Für den aufnehmenden (fingierten) Betrieb ist die Frage zu beantworten, ob dieser die hinzukommende Einheiten eingliedert in dem Sinne, dass er selbst nicht seine durch die Kollektivvereinbarung geschaffene Identität verliert. Das ist wiederum maßgeblich unter Auslegung der Kollektivvereinbarung zu ermitteln. Enthält diese keine ausdrücklichen Regelungen und gibt es keine Anhaltspunkte für eine anderweitige Auslegung soll entscheidend sein, ob sich durch das Hinzukommen der neuen Einheiten am funktionalen Zusammenhang bereits vorhandener Betriebsstätten und an der geografischen Unternehmensstruktur etwas grundlegend ändert.[155] Ist das nicht der Fall, bleibt die Identität der aufnehmenden Einheit erhalten. Werden die hinzutretenden Einheiten in diesem Sinne eingegliedert, erlischt das Amt der Betriebsräte der hinzutretenden Einheiten. Für ein Übergangsmandat ist – so wie im Fall der Eingliederung in einen gesetzlichen Betrieb – (siehe Rdn 29, 61) kein Raum.[156] Der Betriebsrat der aufnehmenden fingierten Einheit behält sein reguläres Amt und repräsentiert auch die Arbeitnehmer des aufgenommenen Betriebs. Sofern sich die Zahl der regelmäßig beschäftigten Arbeitnehmer zum Stichtag (24 Monate nach der letzten Betriebsratswahl) um mehr als die Hälfte, mindestens 50 erhöht, sind nach § 13 Abs. 2 Nr. 1 BetrVG Neuwahlen erforderlich.

 

Rz. 137

Ausgehend von den oben genannten Grundsätzen ist beim Hinzukommen branchenfremder Betriebe, wenn sich geografische Schwerpunkte grundlegend verändern oder sich die neue Einheit nicht in den arbeitstechnischen Zusammenhang einfügt, in der Regel nicht mehr von einer für die gewillkürte Einheit identitätswahrenden Eingliederung auszugehen[157] In diesem Fall endet das Regelmandat des für die gewillkürte Einheit gebildeten Betriebsrats genauso wie das Regelmandat der Betriebsräte der hinzugekommenen Einheiten.[158] Es entstehen Übergangs- und Restmandat nach §§ 21a, 21 b BetrVG. Die Kollektivvereinbarung verliert ihr Substrat.
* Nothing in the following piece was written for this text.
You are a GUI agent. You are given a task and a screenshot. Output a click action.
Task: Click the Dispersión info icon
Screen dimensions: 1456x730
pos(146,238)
[154] DKKW/Trümner, § 3 Rn 192.
[155] Linsenmaier, RdA 2017, 128, 139; WHSS/Hohenstatt, D 198, S. 517.
[156] Linsenmaier, RdA 2017, 128, 139; WHSS/Hohenstatt, D 198, S. 517; a.A.: GK-BetrVG/Franzen, § 3 Rn 63.
[157] Linsenmaier, RdA 2017, 128, 139; WHSS/Hohenstatt, D 198, S. 517.
[158] Linsenmaier, RdA 2017, 128, 139.